No entanto, segundo o departamento médico da Seleção Brasileira, ele não será problema para o jogo contra o Paraguai, neste sábado. A saída de Julio Cesar foi apenas para poupá-lo. Mas se, por acaso, o camisa 1 não puder jogar, Victor e Jefferson têm demonstrado nos treinamentos que estão preparados para entrar. No exercício de finalização, a dupla dificultou bastante para os jogadores de linha.
Neymar, por exemplo, não marcou nenhum gol durante a atividade em que os atacantes tinham que aproveitar os cruzamentos e finalizar. O menino do Santos anotou duas vezes, mas só quando o treino passou a ser de chute direto para o gol, com a bola rolada por Sidney. Antes das finalizações, Mano Menezes conduziu um treino técnico, de toque de bola. Nessa atividade ele dividiu o grupo em dois times de dez jogadores. Com colete ficaram os mesmos jogadores que começaram a partida contra a Venezuela.
Arbitragem
O árbitro que apitará a segunda partida do Brasil na Copa América não é considerado do primeiro time do quadro sul-americano. Apesar de ser um dos árbitros que usam o escudo da Fifa no continente, o colombiano Wilmar Roldan ainda é considerado em início de carreira.

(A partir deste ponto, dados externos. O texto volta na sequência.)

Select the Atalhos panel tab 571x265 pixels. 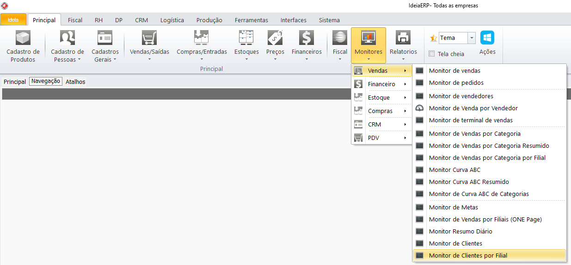[x=75, y=82]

O juiz é o caçula da Copa América entre seus pares - e mais jovem que muitos dos jogadores que ele terá de controlar. Roldan tem apenas 31 anos - mais novo ou com a mesma idade que seis jogadores do Paraguai e dois brasileiros (Lúcio e Julio Cesar).
Roldan, no entanto, é conhecido por ser um árbitro enérgico e de pouco papo com os jogadores. Essa postura em campo até lhe rendeu um apelido. Ele é conhecido como o "Castrilli de Antióquia", numa referência ao polêmico juiz argentino Javier Castrilli, que ficou bastante famoso no Brasil ao apitar uma semifinal de Campeonato Paulista, em 1998, em que a Portuguesa saiu prejudicada por ele.